À l’exception de Foster, la compagnie est entièrement nouvelle ici, avec Robert Lindsay qui donne une délicieuse performance pince-sans-rire dans le rôle du gangster Moonface Martin ; Felicity Kendall gagne tous ses rires dans le rôle d’Evangeline Harcourt ; et Gary Wilmot se distingue dans le rôle du courtier en bourse Elijah Whitney. Carly Mercedes Dyer vole chaque scène où elle se trouve dans le rôle d’Erma, la fille numéro un de Moonface.

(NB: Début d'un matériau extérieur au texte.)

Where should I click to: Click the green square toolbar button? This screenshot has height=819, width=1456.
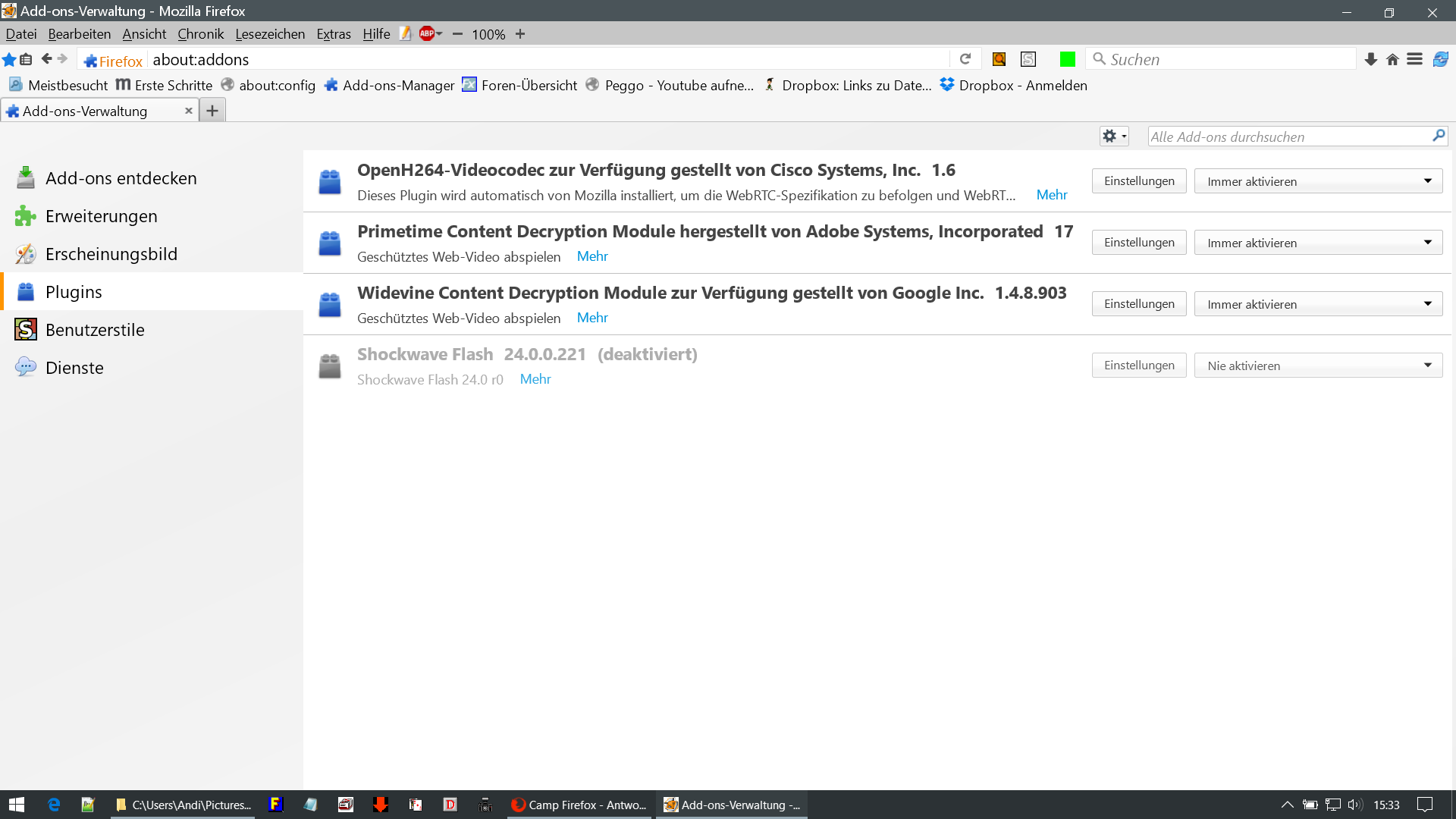pyautogui.click(x=1067, y=59)
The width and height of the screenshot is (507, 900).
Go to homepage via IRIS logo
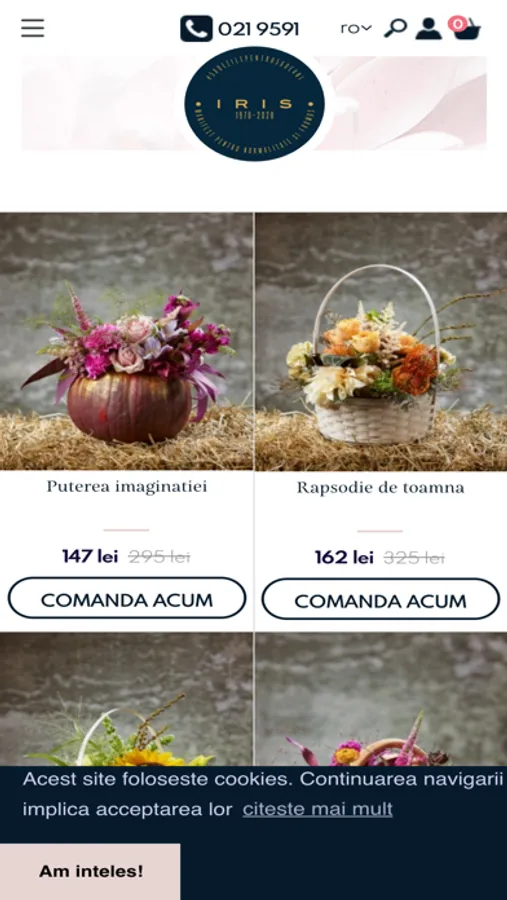(254, 104)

Comme dans la plupart des productions de la comédie musicale, l’intrigue secondaire romantique entre Billy et Hope (Nicole-Lily Baisden) est un peu perdue, même si Edwards et Baisden livrent une magnifique interprétation du duo classique “De-Lovely”. Et bien que certaines parties de l’intrigue semblent encore un peu dépassées pour 2021, en particulier lorsqu’il s’agit de l’intrigue de Lord Evelyn Oakleigh, Haydn Oakley se penche sur le côté loufoque du rôle et mérite la fin heureuse.
Bien que je n’aie pas de machine à remonter le temps pour assister à des spectacles quand je le souhaite (peut-être que les acteurs de Retour vers le futur : la comédie musicale peuvent nous aider à le faire), je peux (et vous pouvez) revoir cette superbe production dès maintenant. Alors réservez-moi un siège au Barbican. Je reviendrai, me prélassant dans cette glorieuse comédie musicale et voyant Sutton Foster faire des claquettes autant que possible. C’est le plus beau spectacle de la ville.